Time Probes (Stuart Wood)

Context and description

I’m interested in the way we sub-consciously divide our time up into moments and events that we treat as if monetary values. This currency then dictates on how we view how our time is best spent, what our time is worth, what we consider a waste of time, what units we allocate to certain events.

I’m also interested in how we position these events on the simple analogue clock, cycling through each day.


Cultural Probes.

The time probes were formed around the principle of an analogue clock. The first iteration of the probes were constructed out of a quartz clock movement, a clip board and piece of card with a task and a clock face. The tasks were a set of questions based around how people perceive their sense of time from a moment, a day or a lifetime.

In certain tasks, the participant was asked to attach the second, minute or hour hand to the analogue movement and wait for a time in which they felt compelled to fill in the clock face. Other tasks simply asked them to look back in time or look forward and make plans.

The second iteration of the time probes came through observation of the first. I decided to package all the clock faces into a book so new participants could choose a task and also have a reference on what to do by looking through the book to see what others had written.


Outcomes.

After extracting ideas from the probes, I devised a series of digital clocks that looked at providing possible answers to some of the questions that arose. These clocks were meant more as a reference for further discussion than solutions to the problems.

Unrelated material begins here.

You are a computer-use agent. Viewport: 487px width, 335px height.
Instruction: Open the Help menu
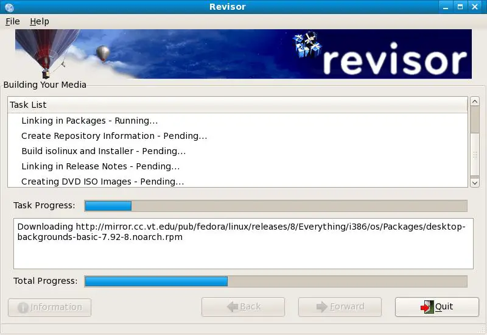(40, 21)
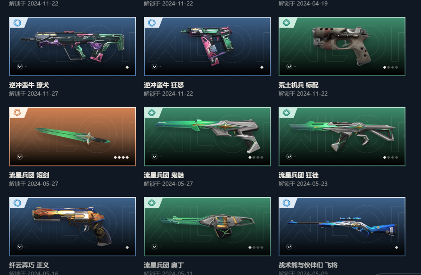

Time probes and outcomes was a response to a 6 week cultural probes and design exploration project.



Aims and objectives

The original aims of this project were to try and understand how people divide their days up, how they plan future events, what they hold dear in the past, what they consider a waste of their time etc… However, and although these ideas did seem to come through from the probes return, I found that the probes became much more of a means of conversation. I felt that I gained access into the participants past and futures, of which my own family seemed the most surprising.

I found that I was beginning conversations with my family that I would never usually step into under normal circumstances, such as my brother’s and his fiancée’s future plans to have triplets!

These conversations and probe returns led me onto creating some simple designs and prototypes aimed at provoking further discussion.